Factor V Leiden Thrombophilia
What Your Test Results Mean:
Risk for the current or future pregnancies is dependent on your partner’s carrier status; however, individuals with just one copy (heterozygous) of the factor V Leiden variant have a 50% chance to have a child heterozygous for factor V Leiden thrombophilia.
Disease Explained:
Factor V Leiden is the most common inherited defect of coagulation, present in about 5% of Caucasian Americans and 40% of pregnant women presenting with venous thrombosis. The severity of thrombophilia is dependent on the number of copies of the variant as well as other factors. Individuals with one copy of G1691A and no personal history have less than a 1% chance for venous thromboembolism during pregnancy; with a personal history, risk increases to 10%. Individuals with two copies of G1691A and no personal or family history have a 1-2% risk for venous thromboembolism during pregnancy. In the presence of family or personal history, risk approaches 17%.

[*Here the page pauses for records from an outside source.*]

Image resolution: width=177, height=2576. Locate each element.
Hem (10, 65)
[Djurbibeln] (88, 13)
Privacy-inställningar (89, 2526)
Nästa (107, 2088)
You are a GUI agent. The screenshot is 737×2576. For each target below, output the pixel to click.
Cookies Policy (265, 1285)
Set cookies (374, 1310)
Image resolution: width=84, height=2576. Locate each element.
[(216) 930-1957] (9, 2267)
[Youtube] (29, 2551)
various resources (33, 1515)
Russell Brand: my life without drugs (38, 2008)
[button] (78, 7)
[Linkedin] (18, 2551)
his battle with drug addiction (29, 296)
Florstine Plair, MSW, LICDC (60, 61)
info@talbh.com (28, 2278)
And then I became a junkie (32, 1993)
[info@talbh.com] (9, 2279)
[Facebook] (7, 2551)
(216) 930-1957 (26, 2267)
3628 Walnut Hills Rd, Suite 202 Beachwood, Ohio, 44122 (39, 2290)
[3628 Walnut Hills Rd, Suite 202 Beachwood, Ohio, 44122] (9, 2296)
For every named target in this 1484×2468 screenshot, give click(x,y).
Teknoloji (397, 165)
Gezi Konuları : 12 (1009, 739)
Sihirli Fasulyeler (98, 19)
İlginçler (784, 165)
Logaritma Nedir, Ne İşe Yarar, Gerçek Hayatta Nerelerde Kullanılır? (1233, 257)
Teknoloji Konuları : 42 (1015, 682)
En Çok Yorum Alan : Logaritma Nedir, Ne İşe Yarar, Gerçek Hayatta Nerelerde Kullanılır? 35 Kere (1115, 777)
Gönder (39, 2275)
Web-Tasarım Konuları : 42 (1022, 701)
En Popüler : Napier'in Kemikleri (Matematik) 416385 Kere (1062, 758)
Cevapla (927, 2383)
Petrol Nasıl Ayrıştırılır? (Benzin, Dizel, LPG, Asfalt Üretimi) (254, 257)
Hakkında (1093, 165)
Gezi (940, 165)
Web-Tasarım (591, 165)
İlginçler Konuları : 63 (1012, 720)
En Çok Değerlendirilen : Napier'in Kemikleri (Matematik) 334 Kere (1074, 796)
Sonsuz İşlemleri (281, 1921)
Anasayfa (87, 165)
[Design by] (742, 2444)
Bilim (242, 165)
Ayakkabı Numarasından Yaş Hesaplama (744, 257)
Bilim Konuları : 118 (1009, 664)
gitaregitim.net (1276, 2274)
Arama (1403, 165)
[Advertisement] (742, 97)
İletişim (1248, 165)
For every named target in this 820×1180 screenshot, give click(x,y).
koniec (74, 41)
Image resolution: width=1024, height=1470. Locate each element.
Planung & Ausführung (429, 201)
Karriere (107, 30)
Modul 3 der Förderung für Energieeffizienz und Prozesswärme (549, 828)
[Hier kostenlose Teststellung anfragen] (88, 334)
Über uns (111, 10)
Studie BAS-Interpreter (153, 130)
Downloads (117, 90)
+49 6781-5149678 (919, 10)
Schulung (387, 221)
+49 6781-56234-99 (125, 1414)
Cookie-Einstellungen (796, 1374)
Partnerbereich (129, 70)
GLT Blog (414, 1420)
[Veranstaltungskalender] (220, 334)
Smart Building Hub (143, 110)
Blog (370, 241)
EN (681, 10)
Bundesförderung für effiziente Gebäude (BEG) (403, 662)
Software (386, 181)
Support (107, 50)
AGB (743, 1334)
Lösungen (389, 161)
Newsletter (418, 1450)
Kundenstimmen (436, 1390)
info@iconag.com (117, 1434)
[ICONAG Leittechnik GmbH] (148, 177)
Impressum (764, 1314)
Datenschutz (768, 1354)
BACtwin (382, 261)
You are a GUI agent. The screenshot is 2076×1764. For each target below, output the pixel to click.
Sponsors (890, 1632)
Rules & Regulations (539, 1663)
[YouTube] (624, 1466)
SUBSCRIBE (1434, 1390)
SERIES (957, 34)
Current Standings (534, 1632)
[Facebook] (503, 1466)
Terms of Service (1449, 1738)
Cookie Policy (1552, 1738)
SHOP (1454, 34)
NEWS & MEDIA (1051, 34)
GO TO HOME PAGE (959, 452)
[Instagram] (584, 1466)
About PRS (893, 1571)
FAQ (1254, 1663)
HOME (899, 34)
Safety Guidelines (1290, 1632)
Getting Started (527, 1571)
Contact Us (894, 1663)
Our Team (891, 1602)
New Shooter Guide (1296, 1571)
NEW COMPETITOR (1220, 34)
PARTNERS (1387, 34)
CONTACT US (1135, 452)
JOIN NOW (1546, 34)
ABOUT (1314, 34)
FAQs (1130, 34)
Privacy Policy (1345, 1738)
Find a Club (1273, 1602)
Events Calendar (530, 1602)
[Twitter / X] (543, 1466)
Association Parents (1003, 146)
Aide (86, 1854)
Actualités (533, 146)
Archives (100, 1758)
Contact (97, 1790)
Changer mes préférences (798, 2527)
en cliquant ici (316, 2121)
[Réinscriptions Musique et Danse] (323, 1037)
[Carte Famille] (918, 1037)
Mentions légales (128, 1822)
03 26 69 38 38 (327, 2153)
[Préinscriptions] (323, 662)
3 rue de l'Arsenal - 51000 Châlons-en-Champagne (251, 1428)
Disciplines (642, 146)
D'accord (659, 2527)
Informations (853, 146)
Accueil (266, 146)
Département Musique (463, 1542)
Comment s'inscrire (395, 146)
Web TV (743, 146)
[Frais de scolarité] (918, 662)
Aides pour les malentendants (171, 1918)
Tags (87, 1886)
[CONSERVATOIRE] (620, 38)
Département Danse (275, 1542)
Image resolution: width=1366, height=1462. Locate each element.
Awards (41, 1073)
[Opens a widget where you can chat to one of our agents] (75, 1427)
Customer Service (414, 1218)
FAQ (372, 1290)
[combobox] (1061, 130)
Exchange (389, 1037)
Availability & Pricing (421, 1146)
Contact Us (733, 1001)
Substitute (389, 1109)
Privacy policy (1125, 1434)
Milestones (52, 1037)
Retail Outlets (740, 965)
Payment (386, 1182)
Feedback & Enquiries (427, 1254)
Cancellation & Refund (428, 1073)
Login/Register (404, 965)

Coexisting thrombophilias and other risk factors including travel, use of oral contraceptives, use of hormone replacement therapy, use of selective estrogen receptor modulators, pregnancy status, age, and surgery also play a role in risk of venous thrombosis. Alternative methods to oral contraceptives should be considered in women with factor V Leiden thrombophilia due to the increased risk of thromboembolism.
How the Genetics Works:
The clinical features of factor V Leiden can be explained by a pathogenic variant, G1691A (R506Q), in the F5 gene. All individuals have two copies of the F5 gene. Individuals with factor V Leiden have either one or two copies of the F5 variant. The variant causes resistance to activated protein C (APC), a protein that normally decreases the rate of thrombin generation in plasma. APC resistance causes the increased risk for thrombosis.